WORK TO BE COMPLETED:
Return the entries below precisely, omitting nothing.
==============================
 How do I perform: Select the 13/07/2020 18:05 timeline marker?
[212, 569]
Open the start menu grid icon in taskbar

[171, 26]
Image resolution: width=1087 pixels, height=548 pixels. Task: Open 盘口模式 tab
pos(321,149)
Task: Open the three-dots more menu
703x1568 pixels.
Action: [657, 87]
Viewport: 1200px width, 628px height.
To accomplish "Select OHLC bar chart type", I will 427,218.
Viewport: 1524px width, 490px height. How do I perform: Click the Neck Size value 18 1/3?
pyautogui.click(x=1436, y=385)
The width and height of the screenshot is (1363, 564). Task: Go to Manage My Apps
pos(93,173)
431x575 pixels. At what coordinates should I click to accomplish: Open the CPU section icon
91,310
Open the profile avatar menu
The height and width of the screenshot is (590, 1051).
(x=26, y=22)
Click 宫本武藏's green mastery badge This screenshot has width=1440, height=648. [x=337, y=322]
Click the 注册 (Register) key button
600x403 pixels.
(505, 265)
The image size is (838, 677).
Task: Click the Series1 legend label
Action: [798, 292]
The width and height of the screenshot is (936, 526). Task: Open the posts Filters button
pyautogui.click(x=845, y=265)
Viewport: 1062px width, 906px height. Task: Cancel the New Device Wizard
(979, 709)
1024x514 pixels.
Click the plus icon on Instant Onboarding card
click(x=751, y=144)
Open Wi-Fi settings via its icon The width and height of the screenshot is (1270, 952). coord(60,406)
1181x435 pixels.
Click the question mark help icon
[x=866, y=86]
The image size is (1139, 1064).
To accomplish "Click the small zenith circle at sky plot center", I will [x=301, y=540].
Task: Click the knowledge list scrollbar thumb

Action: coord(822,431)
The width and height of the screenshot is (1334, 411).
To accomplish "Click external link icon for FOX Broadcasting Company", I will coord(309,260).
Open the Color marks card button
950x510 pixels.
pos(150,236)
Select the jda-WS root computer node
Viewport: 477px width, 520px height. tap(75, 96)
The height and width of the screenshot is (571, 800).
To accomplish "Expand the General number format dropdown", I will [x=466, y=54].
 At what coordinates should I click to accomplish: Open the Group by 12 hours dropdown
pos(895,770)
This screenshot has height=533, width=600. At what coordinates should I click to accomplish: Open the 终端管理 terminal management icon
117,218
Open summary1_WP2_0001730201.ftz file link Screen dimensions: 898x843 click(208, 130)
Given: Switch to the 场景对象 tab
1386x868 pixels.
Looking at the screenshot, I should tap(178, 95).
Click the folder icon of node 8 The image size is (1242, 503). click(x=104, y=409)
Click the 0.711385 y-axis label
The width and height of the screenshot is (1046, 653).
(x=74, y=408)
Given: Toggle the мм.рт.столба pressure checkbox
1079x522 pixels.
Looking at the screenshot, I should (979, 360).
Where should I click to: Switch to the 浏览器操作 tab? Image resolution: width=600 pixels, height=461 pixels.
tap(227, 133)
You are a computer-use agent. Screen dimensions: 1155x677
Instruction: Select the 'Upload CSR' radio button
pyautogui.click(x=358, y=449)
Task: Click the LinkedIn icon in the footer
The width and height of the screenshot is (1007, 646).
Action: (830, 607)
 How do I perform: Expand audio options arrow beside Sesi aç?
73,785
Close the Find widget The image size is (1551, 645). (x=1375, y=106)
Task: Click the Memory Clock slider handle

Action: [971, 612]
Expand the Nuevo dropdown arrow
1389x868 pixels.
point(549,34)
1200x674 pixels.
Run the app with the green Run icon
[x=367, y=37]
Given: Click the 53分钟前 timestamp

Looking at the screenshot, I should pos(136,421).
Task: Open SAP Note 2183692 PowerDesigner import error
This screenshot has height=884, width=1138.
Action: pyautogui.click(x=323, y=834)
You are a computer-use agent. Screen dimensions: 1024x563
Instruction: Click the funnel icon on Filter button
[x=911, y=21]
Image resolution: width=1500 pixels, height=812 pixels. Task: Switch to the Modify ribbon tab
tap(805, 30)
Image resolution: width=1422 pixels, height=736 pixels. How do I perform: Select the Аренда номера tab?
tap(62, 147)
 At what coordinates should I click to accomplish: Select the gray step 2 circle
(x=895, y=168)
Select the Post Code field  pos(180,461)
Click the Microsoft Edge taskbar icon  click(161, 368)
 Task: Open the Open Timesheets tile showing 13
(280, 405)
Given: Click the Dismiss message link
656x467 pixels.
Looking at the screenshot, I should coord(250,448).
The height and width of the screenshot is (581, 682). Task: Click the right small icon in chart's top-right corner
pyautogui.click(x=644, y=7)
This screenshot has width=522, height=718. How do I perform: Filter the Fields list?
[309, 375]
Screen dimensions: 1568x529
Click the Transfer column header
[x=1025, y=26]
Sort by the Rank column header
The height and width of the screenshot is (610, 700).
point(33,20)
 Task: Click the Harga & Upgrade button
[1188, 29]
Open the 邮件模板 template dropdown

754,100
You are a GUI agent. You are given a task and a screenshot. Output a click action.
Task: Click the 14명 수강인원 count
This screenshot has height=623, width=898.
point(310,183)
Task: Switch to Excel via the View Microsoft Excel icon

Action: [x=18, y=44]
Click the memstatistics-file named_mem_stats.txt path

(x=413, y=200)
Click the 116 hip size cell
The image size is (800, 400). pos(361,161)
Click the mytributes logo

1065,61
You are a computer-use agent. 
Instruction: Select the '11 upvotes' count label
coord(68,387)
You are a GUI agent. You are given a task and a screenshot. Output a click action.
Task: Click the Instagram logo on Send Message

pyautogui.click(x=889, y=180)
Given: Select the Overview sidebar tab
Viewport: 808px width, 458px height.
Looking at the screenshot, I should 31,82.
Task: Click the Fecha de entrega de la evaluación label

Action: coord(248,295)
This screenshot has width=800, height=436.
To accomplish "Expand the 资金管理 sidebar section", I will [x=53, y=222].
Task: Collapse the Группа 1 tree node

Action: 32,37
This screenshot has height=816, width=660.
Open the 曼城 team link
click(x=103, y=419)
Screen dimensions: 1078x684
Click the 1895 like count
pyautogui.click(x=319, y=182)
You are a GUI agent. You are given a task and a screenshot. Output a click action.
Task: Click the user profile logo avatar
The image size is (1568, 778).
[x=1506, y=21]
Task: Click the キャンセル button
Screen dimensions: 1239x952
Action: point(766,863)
==============================
ANSWER TO THIS EXERCISE:
 How do I perform: Select the 13/07/2020 18:05 timeline marker?
[212, 569]
Open the start menu grid icon in taskbar

[171, 26]
Image resolution: width=1087 pixels, height=548 pixels. Task: Open 盘口模式 tab
pos(321,149)
Task: Open the three-dots more menu
703x1568 pixels.
Action: [657, 87]
Viewport: 1200px width, 628px height.
To accomplish "Select OHLC bar chart type", I will 427,218.
Viewport: 1524px width, 490px height. How do I perform: Click the Neck Size value 18 1/3?
pyautogui.click(x=1436, y=385)
The width and height of the screenshot is (1363, 564). Task: Go to Manage My Apps
pos(93,173)
431x575 pixels. At what coordinates should I click to accomplish: Open the CPU section icon
91,310
Open the profile avatar menu
The height and width of the screenshot is (590, 1051).
(x=26, y=22)
Click 宫本武藏's green mastery badge This screenshot has width=1440, height=648. [x=337, y=322]
Click the 注册 (Register) key button
600x403 pixels.
(505, 265)
The image size is (838, 677).
Task: Click the Series1 legend label
Action: [798, 292]
The width and height of the screenshot is (936, 526). Task: Open the posts Filters button
pyautogui.click(x=845, y=265)
Viewport: 1062px width, 906px height. Task: Cancel the New Device Wizard
(979, 709)
1024x514 pixels.
Click the plus icon on Instant Onboarding card
click(x=751, y=144)
Open Wi-Fi settings via its icon The width and height of the screenshot is (1270, 952). coord(60,406)
1181x435 pixels.
Click the question mark help icon
[x=866, y=86]
The image size is (1139, 1064).
To accomplish "Click the small zenith circle at sky plot center", I will [x=301, y=540].
Task: Click the knowledge list scrollbar thumb

Action: coord(822,431)
The width and height of the screenshot is (1334, 411).
To accomplish "Click external link icon for FOX Broadcasting Company", I will coord(309,260).
Open the Color marks card button
950x510 pixels.
pos(150,236)
Select the jda-WS root computer node
Viewport: 477px width, 520px height. tap(75, 96)
The height and width of the screenshot is (571, 800).
To accomplish "Expand the General number format dropdown", I will [x=466, y=54].
 At what coordinates should I click to accomplish: Open the Group by 12 hours dropdown
pos(895,770)
This screenshot has height=533, width=600. At what coordinates should I click to accomplish: Open the 终端管理 terminal management icon
117,218
Open summary1_WP2_0001730201.ftz file link Screen dimensions: 898x843 click(208, 130)
Given: Switch to the 场景对象 tab
1386x868 pixels.
Looking at the screenshot, I should tap(178, 95).
Click the folder icon of node 8 The image size is (1242, 503). click(x=104, y=409)
Click the 0.711385 y-axis label
The width and height of the screenshot is (1046, 653).
(x=74, y=408)
Given: Toggle the мм.рт.столба pressure checkbox
1079x522 pixels.
Looking at the screenshot, I should (979, 360).
Where should I click to: Switch to the 浏览器操作 tab? Image resolution: width=600 pixels, height=461 pixels.
tap(227, 133)
You are a computer-use agent. Screen dimensions: 1155x677
Instruction: Select the 'Upload CSR' radio button
pyautogui.click(x=358, y=449)
Task: Click the LinkedIn icon in the footer
The width and height of the screenshot is (1007, 646).
Action: (830, 607)
 How do I perform: Expand audio options arrow beside Sesi aç?
73,785
Close the Find widget The image size is (1551, 645). (x=1375, y=106)
Task: Click the Memory Clock slider handle

Action: [971, 612]
Expand the Nuevo dropdown arrow
1389x868 pixels.
point(549,34)
1200x674 pixels.
Run the app with the green Run icon
[x=367, y=37]
Given: Click the 53分钟前 timestamp

Looking at the screenshot, I should pos(136,421).
Task: Open SAP Note 2183692 PowerDesigner import error
This screenshot has height=884, width=1138.
Action: pyautogui.click(x=323, y=834)
You are a computer-use agent. Screen dimensions: 1024x563
Instruction: Click the funnel icon on Filter button
[x=911, y=21]
Image resolution: width=1500 pixels, height=812 pixels. Task: Switch to the Modify ribbon tab
tap(805, 30)
Image resolution: width=1422 pixels, height=736 pixels. How do I perform: Select the Аренда номера tab?
tap(62, 147)
 At what coordinates should I click to accomplish: Select the gray step 2 circle
(x=895, y=168)
Select the Post Code field  pos(180,461)
Click the Microsoft Edge taskbar icon  click(161, 368)
 Task: Open the Open Timesheets tile showing 13
(280, 405)
Given: Click the Dismiss message link
656x467 pixels.
Looking at the screenshot, I should coord(250,448).
The height and width of the screenshot is (581, 682). Task: Click the right small icon in chart's top-right corner
pyautogui.click(x=644, y=7)
This screenshot has width=522, height=718. How do I perform: Filter the Fields list?
[309, 375]
Screen dimensions: 1568x529
Click the Transfer column header
[x=1025, y=26]
Sort by the Rank column header
The height and width of the screenshot is (610, 700).
point(33,20)
 Task: Click the Harga & Upgrade button
[1188, 29]
Open the 邮件模板 template dropdown

754,100
You are a GUI agent. You are given a task and a screenshot. Output a click action.
Task: Click the 14명 수강인원 count
This screenshot has height=623, width=898.
point(310,183)
Task: Switch to Excel via the View Microsoft Excel icon

Action: [x=18, y=44]
Click the memstatistics-file named_mem_stats.txt path

(x=413, y=200)
Click the 116 hip size cell
The image size is (800, 400). pos(361,161)
Click the mytributes logo

1065,61
You are a computer-use agent. 
Instruction: Select the '11 upvotes' count label
coord(68,387)
You are a GUI agent. You are given a task and a screenshot. Output a click action.
Task: Click the Instagram logo on Send Message

pyautogui.click(x=889, y=180)
Given: Select the Overview sidebar tab
Viewport: 808px width, 458px height.
Looking at the screenshot, I should 31,82.
Task: Click the Fecha de entrega de la evaluación label

Action: coord(248,295)
This screenshot has width=800, height=436.
To accomplish "Expand the 资金管理 sidebar section", I will [x=53, y=222].
Task: Collapse the Группа 1 tree node

Action: 32,37
This screenshot has height=816, width=660.
Open the 曼城 team link
click(x=103, y=419)
Screen dimensions: 1078x684
Click the 1895 like count
pyautogui.click(x=319, y=182)
You are a GUI agent. You are given a task and a screenshot. Output a click action.
Task: Click the user profile logo avatar
The image size is (1568, 778).
[x=1506, y=21]
Task: Click the キャンセル button
Screen dimensions: 1239x952
Action: point(766,863)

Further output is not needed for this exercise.